* EXERCISE BRIEF
Extend the study passage on musicians' perceived discrepancies during practice below, starting right after its final sentence.

* DOCUMENT EXTRACT
_ _ _ _ _ _ _

Since precisely half (n = 15) of the graduate students and experts combined practiced new repertoire and half (n = 15) were relearning a familiar piece, we decided to compare the rates of discrepancies between these two serendipitous conditions. We examined just the data on rates of perceived discrepancies between two groups: graduate students and experts who were working on a piece for the first time, and graduate students and experts working on repertoire that they had performed previously. Using an independent-samples t test, we found no difference in mean rates of key presses between participants relearning a piece (M = 5.52, SD = 2.83) and participants who were learning a piece for the first time (M = 5.18, SD = 3.92), t(27) = 0.27, p = .79.
We were also interested in whether the amount of time participants had practiced their pieces prior to the testing session would affect rates of perceived discrepancies. We grouped the participants using the following categories: 1 to 7 days preparation (n = 16), 8 to 60 days preparation (n = 15), 61 to 365 days preparation (n = 13), and relearning repertoire that was performed previously (n = 16). We compared the rates of perceived discrepancies in a one-way ANOVA and again found no significant difference in mean rates of key presses among the four levels of preparation, F(3, 55) = 0.39, p = .76.

_ _ _ _ _ _ _

Target pointing data:
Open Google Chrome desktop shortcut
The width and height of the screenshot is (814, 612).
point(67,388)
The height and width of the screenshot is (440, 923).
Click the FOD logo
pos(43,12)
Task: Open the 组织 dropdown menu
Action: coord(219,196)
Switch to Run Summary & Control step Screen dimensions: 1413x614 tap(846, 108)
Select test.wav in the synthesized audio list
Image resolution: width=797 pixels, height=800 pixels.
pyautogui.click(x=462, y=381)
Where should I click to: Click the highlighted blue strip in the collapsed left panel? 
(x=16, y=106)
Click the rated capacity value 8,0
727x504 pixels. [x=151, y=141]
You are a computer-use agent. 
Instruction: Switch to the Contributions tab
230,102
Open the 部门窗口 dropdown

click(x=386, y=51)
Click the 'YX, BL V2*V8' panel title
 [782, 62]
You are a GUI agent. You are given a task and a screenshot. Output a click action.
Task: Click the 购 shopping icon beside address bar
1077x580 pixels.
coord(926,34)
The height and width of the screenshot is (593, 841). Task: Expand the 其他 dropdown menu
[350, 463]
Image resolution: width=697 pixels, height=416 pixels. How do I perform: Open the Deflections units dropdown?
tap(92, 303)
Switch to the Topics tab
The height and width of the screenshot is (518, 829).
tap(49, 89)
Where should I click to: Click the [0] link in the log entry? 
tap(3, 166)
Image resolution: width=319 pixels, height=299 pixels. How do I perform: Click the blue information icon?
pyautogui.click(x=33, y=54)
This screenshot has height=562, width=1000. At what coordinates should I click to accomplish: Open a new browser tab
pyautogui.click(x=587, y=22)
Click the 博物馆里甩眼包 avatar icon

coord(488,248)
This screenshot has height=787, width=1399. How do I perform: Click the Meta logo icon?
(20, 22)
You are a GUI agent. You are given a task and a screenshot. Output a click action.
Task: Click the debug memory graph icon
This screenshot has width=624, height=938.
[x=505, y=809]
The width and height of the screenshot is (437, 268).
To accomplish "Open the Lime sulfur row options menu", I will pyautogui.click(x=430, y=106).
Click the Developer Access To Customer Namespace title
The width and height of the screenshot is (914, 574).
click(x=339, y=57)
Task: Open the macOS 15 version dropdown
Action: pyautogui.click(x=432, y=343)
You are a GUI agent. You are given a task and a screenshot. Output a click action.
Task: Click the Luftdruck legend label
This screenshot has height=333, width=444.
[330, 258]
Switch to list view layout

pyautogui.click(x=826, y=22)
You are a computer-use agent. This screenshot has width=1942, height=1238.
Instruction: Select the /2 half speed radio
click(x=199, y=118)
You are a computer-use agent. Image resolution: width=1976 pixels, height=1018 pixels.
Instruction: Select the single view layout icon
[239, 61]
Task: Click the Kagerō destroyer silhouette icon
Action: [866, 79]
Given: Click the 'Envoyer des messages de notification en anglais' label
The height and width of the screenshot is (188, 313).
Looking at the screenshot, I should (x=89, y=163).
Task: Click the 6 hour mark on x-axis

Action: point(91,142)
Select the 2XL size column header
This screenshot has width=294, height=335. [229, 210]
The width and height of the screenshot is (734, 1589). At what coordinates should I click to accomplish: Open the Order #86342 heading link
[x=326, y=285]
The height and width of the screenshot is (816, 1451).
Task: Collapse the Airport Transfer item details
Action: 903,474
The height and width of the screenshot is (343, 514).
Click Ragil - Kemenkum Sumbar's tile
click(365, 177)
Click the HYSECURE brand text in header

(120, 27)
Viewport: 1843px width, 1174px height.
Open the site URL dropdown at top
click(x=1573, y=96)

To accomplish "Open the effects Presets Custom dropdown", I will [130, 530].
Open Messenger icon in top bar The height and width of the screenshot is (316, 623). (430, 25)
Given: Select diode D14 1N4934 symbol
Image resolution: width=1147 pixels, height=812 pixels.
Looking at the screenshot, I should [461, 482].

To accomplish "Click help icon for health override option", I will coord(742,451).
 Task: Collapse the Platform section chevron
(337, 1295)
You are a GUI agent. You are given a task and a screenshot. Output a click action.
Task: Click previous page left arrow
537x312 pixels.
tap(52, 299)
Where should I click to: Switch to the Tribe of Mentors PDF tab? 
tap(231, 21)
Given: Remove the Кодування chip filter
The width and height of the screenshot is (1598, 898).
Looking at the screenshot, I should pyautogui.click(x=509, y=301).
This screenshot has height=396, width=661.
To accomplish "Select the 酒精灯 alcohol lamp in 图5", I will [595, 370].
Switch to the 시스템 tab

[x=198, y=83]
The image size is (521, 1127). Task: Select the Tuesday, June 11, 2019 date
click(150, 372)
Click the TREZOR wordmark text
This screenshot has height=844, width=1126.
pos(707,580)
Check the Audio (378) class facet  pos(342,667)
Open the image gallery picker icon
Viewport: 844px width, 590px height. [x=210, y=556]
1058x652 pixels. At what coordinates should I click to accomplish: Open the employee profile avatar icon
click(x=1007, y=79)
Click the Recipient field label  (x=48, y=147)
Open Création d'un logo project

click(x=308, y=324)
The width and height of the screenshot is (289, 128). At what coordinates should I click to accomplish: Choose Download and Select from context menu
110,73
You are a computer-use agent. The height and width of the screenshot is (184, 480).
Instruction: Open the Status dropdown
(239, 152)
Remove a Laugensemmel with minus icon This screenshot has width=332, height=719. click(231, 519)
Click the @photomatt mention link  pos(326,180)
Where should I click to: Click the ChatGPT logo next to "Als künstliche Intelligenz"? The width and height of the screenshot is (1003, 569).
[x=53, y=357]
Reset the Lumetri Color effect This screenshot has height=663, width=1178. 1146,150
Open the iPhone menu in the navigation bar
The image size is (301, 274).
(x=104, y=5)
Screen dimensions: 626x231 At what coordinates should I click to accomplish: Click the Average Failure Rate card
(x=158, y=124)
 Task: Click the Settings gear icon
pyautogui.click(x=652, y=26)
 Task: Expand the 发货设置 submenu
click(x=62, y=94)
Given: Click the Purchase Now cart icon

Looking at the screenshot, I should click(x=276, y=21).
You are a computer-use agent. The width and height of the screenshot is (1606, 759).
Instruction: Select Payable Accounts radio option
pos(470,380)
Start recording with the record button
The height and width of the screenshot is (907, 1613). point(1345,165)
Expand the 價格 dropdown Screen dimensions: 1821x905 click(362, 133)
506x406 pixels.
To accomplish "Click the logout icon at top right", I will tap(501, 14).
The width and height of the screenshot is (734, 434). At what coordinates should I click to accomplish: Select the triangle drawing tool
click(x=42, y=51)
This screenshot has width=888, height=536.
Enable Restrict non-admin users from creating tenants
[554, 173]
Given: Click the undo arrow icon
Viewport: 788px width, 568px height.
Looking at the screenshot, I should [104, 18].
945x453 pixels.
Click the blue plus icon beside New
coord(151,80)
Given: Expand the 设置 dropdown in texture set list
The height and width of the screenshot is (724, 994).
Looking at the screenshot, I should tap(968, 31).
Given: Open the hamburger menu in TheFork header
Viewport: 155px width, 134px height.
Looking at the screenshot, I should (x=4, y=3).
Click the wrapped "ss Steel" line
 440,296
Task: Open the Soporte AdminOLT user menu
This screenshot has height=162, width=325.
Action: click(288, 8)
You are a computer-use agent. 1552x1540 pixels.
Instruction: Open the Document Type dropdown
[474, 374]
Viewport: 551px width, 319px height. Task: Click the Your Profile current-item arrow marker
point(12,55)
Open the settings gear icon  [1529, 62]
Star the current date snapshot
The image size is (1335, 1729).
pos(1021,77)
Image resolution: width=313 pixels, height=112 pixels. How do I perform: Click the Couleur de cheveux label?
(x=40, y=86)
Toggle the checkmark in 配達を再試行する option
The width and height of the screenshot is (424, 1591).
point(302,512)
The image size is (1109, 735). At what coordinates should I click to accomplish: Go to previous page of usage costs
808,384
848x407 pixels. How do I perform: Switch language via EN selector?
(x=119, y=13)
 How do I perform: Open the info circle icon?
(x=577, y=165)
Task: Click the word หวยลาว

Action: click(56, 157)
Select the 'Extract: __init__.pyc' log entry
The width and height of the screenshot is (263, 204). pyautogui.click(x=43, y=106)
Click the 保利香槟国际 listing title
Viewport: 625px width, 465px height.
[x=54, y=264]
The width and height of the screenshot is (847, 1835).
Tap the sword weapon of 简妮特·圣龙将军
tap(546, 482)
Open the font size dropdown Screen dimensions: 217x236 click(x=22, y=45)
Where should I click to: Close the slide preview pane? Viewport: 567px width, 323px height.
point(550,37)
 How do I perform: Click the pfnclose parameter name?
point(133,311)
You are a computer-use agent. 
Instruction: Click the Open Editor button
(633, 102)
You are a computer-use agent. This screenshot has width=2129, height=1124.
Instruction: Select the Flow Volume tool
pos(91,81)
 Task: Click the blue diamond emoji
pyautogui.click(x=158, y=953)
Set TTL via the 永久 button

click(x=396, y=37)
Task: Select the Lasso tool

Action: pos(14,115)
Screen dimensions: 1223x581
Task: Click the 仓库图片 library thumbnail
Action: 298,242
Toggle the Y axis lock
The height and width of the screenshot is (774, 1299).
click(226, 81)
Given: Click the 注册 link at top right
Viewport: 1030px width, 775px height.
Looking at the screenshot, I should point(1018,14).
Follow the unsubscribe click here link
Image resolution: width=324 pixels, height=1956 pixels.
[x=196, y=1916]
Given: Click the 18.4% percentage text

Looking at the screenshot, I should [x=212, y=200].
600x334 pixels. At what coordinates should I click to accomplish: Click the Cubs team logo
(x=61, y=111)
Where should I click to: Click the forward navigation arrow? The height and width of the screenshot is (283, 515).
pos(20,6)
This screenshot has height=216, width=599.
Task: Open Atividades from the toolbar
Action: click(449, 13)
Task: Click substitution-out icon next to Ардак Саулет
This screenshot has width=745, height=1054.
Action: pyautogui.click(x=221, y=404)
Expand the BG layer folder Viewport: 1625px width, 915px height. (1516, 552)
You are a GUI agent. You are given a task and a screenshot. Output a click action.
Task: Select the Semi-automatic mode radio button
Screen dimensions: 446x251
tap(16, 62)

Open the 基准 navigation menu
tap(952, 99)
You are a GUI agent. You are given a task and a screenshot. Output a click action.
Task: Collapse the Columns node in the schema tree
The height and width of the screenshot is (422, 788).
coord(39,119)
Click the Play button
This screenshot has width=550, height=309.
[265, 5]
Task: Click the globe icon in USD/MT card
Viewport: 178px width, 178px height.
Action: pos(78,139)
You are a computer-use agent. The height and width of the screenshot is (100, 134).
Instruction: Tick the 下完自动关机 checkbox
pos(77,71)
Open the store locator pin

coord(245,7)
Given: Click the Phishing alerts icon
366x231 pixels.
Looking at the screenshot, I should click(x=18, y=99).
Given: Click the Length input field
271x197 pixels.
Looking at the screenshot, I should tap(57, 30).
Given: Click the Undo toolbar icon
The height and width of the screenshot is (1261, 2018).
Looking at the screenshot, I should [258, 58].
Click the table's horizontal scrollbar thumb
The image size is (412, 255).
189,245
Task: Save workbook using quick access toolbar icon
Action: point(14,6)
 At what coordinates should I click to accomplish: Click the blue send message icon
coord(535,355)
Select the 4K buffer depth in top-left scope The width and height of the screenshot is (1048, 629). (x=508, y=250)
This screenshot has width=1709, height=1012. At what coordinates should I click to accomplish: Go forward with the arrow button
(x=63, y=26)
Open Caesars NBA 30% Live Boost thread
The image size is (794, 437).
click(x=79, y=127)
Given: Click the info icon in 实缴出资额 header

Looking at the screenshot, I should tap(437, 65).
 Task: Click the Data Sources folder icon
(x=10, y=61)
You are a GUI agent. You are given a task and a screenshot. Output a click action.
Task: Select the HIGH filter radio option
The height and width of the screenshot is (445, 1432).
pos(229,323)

_ _ _ _ _ _ _

* ANSWER TO THE PROBLEM
Participants estimated the percentage of discrepancies they heard while listening to the recording that they had not heard while practicing. The experts’ mean estimate was lower than the means for the other three groups; see Supplementary Table S1 (included with the online version of the article). The fact that nearly all participants reported hearing most of these discrepancies while they were practicing supports the notion that participants understood the nature of the task and that their reported discrepancies are in fact indicative of their perceptions while practicing.
We also looked at the variability in the time intervals between key presses by calculating each participant’s coefficient of variation among the key-press intervals and found no significant differences among the four groups; see Supplementary Table S2 (included with the online version of the article). For nearly all participants, key presses were distributed relatively evenly across each practice session.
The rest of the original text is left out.